§ ABOUT THIS TASK
Only the opening lines of the listing, through the one with "You are a computer-use agent. 772x532 pixels.", are to be retyped, each exactly as it stands.

§ RECORDS FOR THIS EXERCISE
═══
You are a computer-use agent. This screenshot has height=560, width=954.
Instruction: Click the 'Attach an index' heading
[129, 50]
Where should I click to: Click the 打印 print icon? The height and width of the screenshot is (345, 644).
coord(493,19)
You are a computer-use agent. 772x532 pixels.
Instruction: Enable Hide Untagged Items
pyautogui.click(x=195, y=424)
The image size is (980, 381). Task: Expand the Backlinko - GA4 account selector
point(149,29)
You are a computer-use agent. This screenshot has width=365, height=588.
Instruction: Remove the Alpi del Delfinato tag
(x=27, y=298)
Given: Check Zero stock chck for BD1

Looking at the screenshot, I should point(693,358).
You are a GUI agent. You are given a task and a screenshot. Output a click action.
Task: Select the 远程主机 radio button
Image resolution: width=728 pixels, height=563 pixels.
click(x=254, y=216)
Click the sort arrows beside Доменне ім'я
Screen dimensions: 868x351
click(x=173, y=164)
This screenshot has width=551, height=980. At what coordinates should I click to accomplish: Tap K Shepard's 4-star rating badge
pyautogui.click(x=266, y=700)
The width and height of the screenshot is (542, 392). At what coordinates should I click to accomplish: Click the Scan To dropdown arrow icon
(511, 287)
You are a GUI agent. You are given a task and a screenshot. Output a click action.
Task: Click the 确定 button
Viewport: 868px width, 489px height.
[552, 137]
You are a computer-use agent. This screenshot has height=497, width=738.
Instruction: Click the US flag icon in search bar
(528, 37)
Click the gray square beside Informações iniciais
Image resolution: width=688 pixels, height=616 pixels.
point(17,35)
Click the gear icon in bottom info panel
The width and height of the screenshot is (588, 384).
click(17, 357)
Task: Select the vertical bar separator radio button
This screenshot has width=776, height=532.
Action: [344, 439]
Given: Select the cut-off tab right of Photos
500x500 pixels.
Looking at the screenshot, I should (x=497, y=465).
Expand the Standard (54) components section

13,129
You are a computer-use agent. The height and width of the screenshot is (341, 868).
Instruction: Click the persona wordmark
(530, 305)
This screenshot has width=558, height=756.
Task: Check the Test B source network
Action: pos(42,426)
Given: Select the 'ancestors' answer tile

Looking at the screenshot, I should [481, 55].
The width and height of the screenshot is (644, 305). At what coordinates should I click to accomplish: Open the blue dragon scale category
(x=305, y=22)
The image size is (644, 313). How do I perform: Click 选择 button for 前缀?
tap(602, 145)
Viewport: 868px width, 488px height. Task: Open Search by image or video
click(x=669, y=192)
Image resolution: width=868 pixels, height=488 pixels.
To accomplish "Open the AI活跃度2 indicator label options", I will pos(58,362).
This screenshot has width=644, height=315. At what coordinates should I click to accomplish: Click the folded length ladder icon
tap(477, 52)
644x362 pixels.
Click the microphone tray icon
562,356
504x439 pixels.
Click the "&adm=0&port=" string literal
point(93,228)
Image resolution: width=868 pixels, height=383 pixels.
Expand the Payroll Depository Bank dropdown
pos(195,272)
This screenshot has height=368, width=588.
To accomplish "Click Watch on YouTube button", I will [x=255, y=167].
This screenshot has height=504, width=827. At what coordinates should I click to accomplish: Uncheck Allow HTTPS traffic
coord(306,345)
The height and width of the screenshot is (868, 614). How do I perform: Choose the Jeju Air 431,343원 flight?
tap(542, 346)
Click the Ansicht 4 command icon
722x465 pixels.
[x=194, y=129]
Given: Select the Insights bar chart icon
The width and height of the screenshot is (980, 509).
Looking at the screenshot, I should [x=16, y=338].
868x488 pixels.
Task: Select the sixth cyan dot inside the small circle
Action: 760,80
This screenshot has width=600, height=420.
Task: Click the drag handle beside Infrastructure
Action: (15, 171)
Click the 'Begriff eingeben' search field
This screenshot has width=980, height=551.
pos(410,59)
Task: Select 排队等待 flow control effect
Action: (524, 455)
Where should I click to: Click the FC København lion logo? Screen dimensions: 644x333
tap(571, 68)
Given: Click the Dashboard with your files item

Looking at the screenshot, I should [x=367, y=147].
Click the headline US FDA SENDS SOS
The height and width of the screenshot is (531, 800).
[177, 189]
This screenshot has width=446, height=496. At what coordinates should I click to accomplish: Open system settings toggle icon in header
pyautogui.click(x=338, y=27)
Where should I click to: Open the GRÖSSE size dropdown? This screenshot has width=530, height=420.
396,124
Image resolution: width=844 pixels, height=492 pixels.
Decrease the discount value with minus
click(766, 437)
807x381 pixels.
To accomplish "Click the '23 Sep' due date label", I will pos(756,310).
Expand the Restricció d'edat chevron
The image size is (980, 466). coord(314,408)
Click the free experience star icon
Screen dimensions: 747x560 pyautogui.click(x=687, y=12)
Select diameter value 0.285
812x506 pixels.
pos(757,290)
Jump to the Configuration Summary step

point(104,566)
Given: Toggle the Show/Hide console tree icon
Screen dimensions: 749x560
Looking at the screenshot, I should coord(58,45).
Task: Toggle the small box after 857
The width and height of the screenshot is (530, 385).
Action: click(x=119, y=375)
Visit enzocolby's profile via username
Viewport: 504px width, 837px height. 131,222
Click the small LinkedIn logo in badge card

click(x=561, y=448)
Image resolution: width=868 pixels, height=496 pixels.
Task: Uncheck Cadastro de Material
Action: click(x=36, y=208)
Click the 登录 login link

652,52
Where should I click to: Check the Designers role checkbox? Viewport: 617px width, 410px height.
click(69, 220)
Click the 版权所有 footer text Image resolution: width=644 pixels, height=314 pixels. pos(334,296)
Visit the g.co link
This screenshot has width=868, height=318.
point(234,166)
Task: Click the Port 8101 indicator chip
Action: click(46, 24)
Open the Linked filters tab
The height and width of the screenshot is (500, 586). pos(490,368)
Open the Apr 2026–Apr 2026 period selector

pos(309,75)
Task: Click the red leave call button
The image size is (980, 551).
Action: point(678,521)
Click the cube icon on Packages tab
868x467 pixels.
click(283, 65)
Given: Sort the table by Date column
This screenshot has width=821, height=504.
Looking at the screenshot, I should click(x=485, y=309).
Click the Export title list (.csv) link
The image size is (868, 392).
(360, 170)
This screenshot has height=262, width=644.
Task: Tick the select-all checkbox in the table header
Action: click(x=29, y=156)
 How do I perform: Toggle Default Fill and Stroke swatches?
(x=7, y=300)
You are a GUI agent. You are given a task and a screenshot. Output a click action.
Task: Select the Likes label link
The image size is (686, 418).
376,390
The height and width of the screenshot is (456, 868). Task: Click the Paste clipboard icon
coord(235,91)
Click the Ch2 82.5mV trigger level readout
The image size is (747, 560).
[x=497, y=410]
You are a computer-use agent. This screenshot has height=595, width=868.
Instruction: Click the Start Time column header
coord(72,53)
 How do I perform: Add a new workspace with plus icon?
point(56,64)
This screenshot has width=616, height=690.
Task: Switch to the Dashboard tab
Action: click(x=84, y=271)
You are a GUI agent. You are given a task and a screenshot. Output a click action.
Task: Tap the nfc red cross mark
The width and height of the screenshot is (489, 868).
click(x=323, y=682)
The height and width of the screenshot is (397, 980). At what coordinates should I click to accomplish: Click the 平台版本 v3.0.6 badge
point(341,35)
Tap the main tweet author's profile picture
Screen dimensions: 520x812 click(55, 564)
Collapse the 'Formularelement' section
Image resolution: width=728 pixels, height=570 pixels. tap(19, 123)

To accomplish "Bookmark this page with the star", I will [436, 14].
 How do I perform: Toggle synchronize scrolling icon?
═══
§ SOLUTION TO THIS TASK
You are a computer-use agent. This screenshot has height=560, width=954.
Instruction: Click the 'Attach an index' heading
[129, 50]
Where should I click to: Click the 打印 print icon? The height and width of the screenshot is (345, 644).
coord(493,19)
You are a computer-use agent. 772x532 pixels.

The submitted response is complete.